4. Developed compelling and comprehensive plans , while keeping an enterprise view when I have drafted a couple of proposal and requirement documents for certain BIDS processes that needed to be changed . For example, I have created a proposal document to propose a change in the BISD Engagement Request form in an effort to make the BISD team the SPOC for the customer.
Questions to think about:
How will Ford be able to use the work you have done here?
Think about some criticism for Ford. Things Ford can improve upon. The team can improve upon.
What is one thing you liked better at DTE that could be improved at Ford?
If I could change one thing about Ford, what would it be?
Some things Ford can improve: The only real complain I have is that I didn’t like cube arrangement as much. If team rooms had windows, or were better arranged a person cube didn’t face the wall, it would make it easier for a person to sit and work there for 8 hours.

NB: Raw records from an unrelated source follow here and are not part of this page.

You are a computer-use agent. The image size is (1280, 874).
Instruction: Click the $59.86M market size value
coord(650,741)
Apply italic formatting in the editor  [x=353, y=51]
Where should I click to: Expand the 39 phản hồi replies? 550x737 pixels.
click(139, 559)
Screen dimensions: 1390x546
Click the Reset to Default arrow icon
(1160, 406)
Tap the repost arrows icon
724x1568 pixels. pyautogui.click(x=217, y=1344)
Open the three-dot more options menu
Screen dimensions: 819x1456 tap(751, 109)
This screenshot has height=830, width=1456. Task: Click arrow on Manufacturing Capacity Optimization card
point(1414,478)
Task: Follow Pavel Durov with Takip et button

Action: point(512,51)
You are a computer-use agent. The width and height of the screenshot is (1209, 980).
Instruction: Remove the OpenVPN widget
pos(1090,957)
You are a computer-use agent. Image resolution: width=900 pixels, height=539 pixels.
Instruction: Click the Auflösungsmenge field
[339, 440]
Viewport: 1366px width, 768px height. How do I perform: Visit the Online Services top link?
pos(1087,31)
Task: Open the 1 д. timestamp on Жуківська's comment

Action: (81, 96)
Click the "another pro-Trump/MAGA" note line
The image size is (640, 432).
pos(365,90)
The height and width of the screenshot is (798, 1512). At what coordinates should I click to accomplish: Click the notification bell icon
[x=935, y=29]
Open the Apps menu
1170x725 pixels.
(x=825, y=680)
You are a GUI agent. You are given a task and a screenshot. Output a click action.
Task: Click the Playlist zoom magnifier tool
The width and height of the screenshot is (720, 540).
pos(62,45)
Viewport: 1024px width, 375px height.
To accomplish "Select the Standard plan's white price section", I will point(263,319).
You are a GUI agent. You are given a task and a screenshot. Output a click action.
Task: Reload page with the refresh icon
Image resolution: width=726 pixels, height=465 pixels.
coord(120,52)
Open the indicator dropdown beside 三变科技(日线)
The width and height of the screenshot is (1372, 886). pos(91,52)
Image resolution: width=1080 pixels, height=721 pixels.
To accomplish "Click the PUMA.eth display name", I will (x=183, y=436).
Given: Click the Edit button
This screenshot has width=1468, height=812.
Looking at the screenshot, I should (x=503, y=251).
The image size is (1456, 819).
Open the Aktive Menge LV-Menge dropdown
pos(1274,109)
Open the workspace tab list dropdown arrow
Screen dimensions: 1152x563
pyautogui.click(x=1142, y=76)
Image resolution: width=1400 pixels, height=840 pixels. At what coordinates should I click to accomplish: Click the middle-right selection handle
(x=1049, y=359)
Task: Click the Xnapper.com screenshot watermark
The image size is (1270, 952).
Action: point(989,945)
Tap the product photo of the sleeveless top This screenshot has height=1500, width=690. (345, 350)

If interns could have option to work from home once in a while, I think that would be a great addition. I think that would, in fact, better prepare an intern for the real life job at Ford because there are generally higher expectations and higher supervision by the supervisor when an employee is working from home and it would’ve been great if I could’ve experienced that a couple of times this internship.
What was one of the biggest challenges?
One of my biggest challenges was definitely managing my time wisely and multi tasking. This job called for a lot of that and I am glad it did. I was given many tasks to complete at once all with deadlines. I had to learn how to juggle between tasks and learn how to prioritize in the best way possible that would get the most work completed on time.
What is the most interesting thing I worked on at Ford and why?
The most interesting thing I have worked on at Ford is definitely the Pig & Hive scripts. Programming has always been of interest to me mainly due to the instant results I get. That’s really rewarding.